There will be a lot going through the head of the driver immediately following a car collision, making it hard to know what to do.
There’s the immediate worry for the people involved; deliberation over whether or not to contact emergency services; the stress and potential expense of repairing the vehicle; planning for alternative transportation options while it’s being worked on; and, finally, the fear of what your boss, significant other, or parents will say when they find out.
Maintaining composure will lessen the potential for further expense and inconvenience. No matter who is at blame, gathering as much data as possible is essential.
Keep a notebook and pen in the car, just in case your memory fails you. You might also utilize your phone’s note-taking and photography features. A disposable camera is a good alternative to a mobile phone for those who don’t carry one.
What follows is a detailed checklist of everything you should do in the event of an accident.

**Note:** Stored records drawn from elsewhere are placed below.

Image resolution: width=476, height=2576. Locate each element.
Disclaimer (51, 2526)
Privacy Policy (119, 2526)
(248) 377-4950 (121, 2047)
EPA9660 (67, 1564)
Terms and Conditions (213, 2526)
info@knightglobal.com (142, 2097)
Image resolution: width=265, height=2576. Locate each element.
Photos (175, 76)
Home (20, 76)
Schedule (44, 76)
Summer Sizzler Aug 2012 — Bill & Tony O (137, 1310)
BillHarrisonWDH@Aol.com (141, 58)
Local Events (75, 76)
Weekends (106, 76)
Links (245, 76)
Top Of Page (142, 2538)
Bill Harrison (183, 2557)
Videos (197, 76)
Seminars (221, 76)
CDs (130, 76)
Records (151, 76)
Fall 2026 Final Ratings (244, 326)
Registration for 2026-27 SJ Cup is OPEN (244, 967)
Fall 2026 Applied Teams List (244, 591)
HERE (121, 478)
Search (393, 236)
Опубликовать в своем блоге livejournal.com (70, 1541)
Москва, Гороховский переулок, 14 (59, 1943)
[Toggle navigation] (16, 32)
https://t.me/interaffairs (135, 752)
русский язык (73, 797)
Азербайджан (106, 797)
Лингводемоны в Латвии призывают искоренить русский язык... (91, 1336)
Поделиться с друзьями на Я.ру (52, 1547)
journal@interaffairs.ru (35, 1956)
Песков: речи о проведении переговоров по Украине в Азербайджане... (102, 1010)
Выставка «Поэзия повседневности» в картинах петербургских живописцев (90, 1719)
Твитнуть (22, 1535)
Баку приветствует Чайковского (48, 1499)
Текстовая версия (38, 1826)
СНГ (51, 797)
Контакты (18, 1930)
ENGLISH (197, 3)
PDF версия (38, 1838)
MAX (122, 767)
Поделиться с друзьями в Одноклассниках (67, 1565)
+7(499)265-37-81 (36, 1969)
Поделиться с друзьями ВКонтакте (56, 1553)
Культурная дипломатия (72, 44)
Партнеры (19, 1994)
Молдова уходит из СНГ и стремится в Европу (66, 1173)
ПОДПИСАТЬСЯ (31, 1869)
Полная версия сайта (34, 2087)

Familiarize yourself with the rules
If there has been damage to individuals or property, you are required by law to stop. Find a safe spot to pull over where you won’t impede traffic. The next step is to see if anyone requires the assistance of the emergency services. Any time a dog, horse, sheep, cow, pig, goat, or donkey (not the driver’s) is injured or killed, the driver must pull over.
There are two types of people present at the scene: those directly involved and those there to serve as witnesses. Get everyone’s details (name, where they live, and contact number). Put them in two columns so you don’t mix them up: Jot down the vehicle they were riding in and collect the driver and insurance information. You can also sell your old car to car wreckers Bardia.
Get the contact information for their employer as well if any of the cars are being used for work (like a delivery truck). Take down the names, ranks, and badge numbers of any law enforcement officers in the area. You should contact the authorities if the suspect flees the scene without providing identification.
Gather all the proof you can.
Take careful notes on the vehicle colors, models, registration numbers, and more. The route it took, the car’s current state, and the number of people in it should also be noted. Write down if it was indicating or braking and how that may have contributed to the crash. Put down on paper the timeline of events as you remember them while they are still fresh in your mind.
If it helps, try drawing out what occurred. Also, don’t leave out any details that could be important, such the fact that parked cars are blocking your view. You should do this as soon as possible, because your perspective on what happened may change when you share your story with others.
All property and vehicle damage noted must be directly attributable to the accident. It’s not unusual for people to file claims related to accidents that happened in the past. It’s a good idea to have a camera ready and document the scene, vehicles, damage, and individuals as they arrive and leave.
Contact your insurance company first.
Never agree to pay for any damages or admit fault for the accident. Please let us know if any other party accepts responsibility. Get in touch with us immediately even if you don’t intend to file a claim.
If you give yourself some time to reflect on what happened, you can come up with new information that ends up being crucial. The next step is for you to get in touch with your insurance company as soon as is practical.
Suppose it’s your fault.
We’ll pay for anyone else’s medical bills and repair bills if they sustain injuries in an accident you caused.